WHAT THIS TASK INVOLVES: Give the material from the line with "Image resolution: width=948" through its end as a two-column CSV with the headers text and answer, one row for each text and its answer. Put each value in a single quoted field, replace line breaks with spaces, and leave the pictures out.

AVAILABLE RECORDS:
>> Begin

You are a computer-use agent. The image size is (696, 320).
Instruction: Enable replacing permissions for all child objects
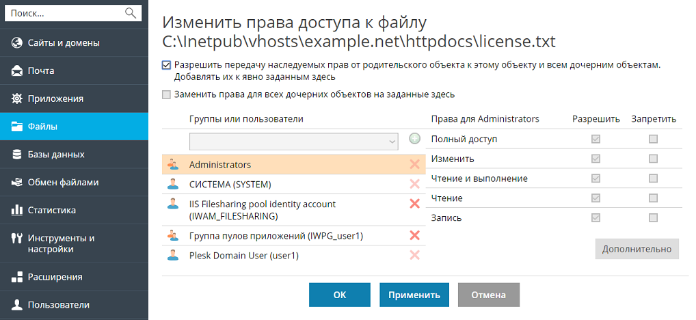pos(167,95)
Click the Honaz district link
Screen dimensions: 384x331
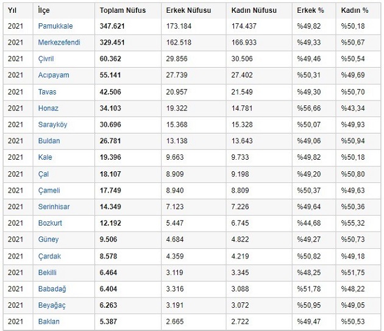click(x=48, y=108)
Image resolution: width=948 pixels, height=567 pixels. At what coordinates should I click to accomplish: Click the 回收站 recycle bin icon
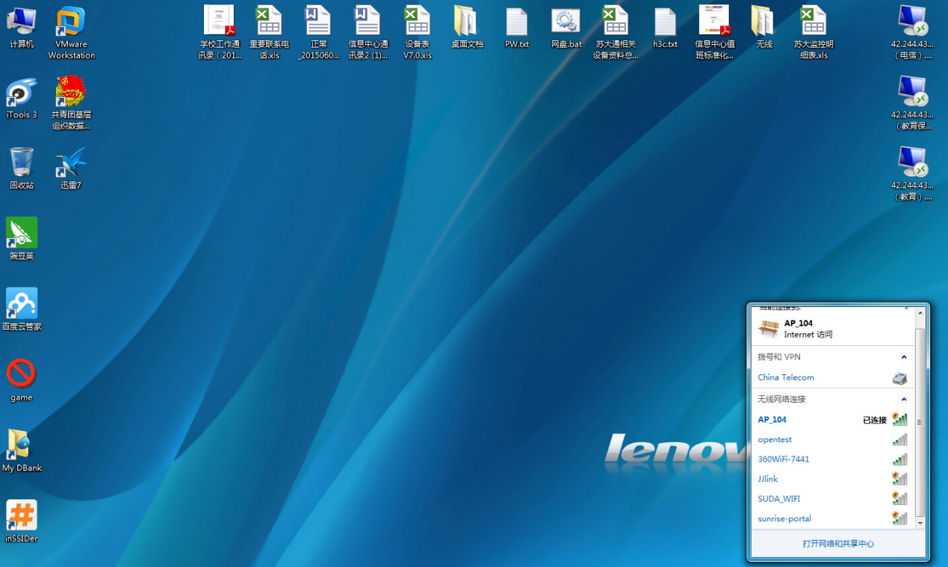tap(22, 164)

>> End

RIGHT ANSWER:
text,answer
"Image resolution: width=948 pixels, height=567 pixels. At what coordinates should I click to accomplish: Click the 回收站 recycle bin icon","tap(22, 164)"